Nutrition plays a crucial role in brain health across all stages of life, from prenatal development to aging. Modern dietary patterns, especially in developed countries, have led to a form of malnutrition where people consume high-calorie but nutrient-poor diets, contributing to cognitive decline, neurodegeneration, and psychiatric disorders. Vulnerable populations, such as the elderly, are particularly affected, with malnutrition worsening cognitive decline and accelerating conditions like dementia.
As people age, physiological changes, such as increased neuroinflammation, oxidative stress, and reduced synaptic plasticity, neurogenesis, and brain volume, already pose challenges to brain health.
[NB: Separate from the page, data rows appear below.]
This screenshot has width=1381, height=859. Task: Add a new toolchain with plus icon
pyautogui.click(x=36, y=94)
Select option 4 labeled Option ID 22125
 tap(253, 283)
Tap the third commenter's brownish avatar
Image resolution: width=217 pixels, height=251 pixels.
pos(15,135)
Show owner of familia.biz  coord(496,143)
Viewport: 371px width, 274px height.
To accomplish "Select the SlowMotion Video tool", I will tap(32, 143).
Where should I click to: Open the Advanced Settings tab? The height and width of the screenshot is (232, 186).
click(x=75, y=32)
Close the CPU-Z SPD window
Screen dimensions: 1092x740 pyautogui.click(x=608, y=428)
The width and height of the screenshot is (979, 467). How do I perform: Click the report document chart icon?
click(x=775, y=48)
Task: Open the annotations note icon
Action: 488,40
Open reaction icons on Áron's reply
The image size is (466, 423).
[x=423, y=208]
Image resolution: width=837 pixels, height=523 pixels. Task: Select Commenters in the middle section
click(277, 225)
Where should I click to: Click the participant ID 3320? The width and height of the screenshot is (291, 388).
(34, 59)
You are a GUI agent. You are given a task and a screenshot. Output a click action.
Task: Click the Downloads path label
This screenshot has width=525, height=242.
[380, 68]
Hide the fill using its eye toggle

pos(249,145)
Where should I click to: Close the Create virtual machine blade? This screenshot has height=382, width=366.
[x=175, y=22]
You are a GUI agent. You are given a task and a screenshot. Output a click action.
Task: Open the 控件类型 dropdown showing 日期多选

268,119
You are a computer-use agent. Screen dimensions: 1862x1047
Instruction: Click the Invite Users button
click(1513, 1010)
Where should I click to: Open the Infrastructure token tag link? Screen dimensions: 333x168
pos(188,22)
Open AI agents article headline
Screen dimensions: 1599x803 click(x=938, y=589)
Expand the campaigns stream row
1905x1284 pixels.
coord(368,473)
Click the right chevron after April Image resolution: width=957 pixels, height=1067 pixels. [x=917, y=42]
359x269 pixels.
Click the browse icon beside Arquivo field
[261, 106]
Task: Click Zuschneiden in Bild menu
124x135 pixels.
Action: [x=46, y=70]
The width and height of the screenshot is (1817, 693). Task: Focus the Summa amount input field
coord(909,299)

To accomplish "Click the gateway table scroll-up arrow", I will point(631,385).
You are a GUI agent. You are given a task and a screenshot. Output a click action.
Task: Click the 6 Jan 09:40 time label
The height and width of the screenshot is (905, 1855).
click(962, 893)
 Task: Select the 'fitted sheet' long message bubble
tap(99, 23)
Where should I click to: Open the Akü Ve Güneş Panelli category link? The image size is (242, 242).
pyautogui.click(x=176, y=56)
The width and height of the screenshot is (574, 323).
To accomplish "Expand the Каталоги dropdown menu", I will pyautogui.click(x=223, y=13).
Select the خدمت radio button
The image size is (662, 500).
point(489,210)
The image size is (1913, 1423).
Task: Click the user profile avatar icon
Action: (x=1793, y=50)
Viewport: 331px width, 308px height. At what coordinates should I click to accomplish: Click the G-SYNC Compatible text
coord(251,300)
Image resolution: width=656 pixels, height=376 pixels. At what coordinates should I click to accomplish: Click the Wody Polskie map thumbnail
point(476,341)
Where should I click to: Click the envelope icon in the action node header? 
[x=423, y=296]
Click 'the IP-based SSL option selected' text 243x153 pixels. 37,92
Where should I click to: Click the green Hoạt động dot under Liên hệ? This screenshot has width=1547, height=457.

Malnutrition in older adults exacerbates these issues, potentially accelerating cognitive decline and increasing the risk of dementia. With the global aging population, this situation presents a growing burden on social and healthcare systems. Older adults are vulnerable to malnutrition due to factors including physiological decline, reduced access to nutritious food, and comorbidities, making nutrition a crucial element in the prevention and progression of brain-related diseases in this population.
There is a pressing need to focus on the development of nutritional strategies appropriate to support cognitive and emotional health throughout the lifespan. Simple dietary interventions aimed at neuroprotection may help to support and improve cognition throughout life and into aging but also prevent the devastating consequences of acquired neurotrauma by helping to dampen the spread of secondary injury. Targeted nutritional interventions may also be used for neurorepair following spinal cord or brain trauma through increased plasticity and/or neuroregeneration, and by modifying the scar environment from a hostile to a more favorable one for recovery, aiding the neurorehabilitation process and preventing the development of post-traumatic tumors.
This Research Topic will bring together experts from different backgrounds to focus on the impact of nutrient deficiencies, metabolic disorders, and poor diets on brain structure, function, development throughout the lifespan.
It will also highlight future directions investigating how specific nutritional interventions might protect the central nervous system, dampening neurodegenerative processes, and support recovery after neurotrauma.
The multidisciplinary scope aims to collect research output that will help identify the most critical periods in life when nutrition influences brain health, examine sex-specific dietary needs, and evaluate the potential of tailored diets and/or blends of nutrients in preventing and treating brain-related conditions, from neurobehavioral disorders to neurodegeneration and neurotrauma to full-blown dementia.
We welcome articles addressing the following:
• Nutritional deficiencies and rectifications and neurodegeneration
• The role of the gut-brain axis in cognitive health
• Neuroinflammation and oxidative stress as targets for dietary interventions
• Impact of prenatal and early-life nutrition on brain development
• Malnutrition in aging populations and cognitive decline and impact of interventions
• Nutritional strategies for post-traumatic neuroprotection and neurorepair
• Sex-specific nutritional needs for brain health
• Nutraceuticals in brain health
• Diet and mental health disorders
• Nootropics and nutritional supplements in neurorehabilitation
Keywords: neurodegeneration, brain health, malnutrition, gut-brain axis, neurorehabilitation, diet, mental health, sex-specific nutritional needs, neurorepair, neuroprotection, neuroinflammation
Important note: All contributions to this Research Topic must be within the scope of the section and journal to which they are submitted, as defined in their mission statements. Frontiers reserves the right to guide an out-of-scope manuscript to a more suitable section or journal at any stage of peer review.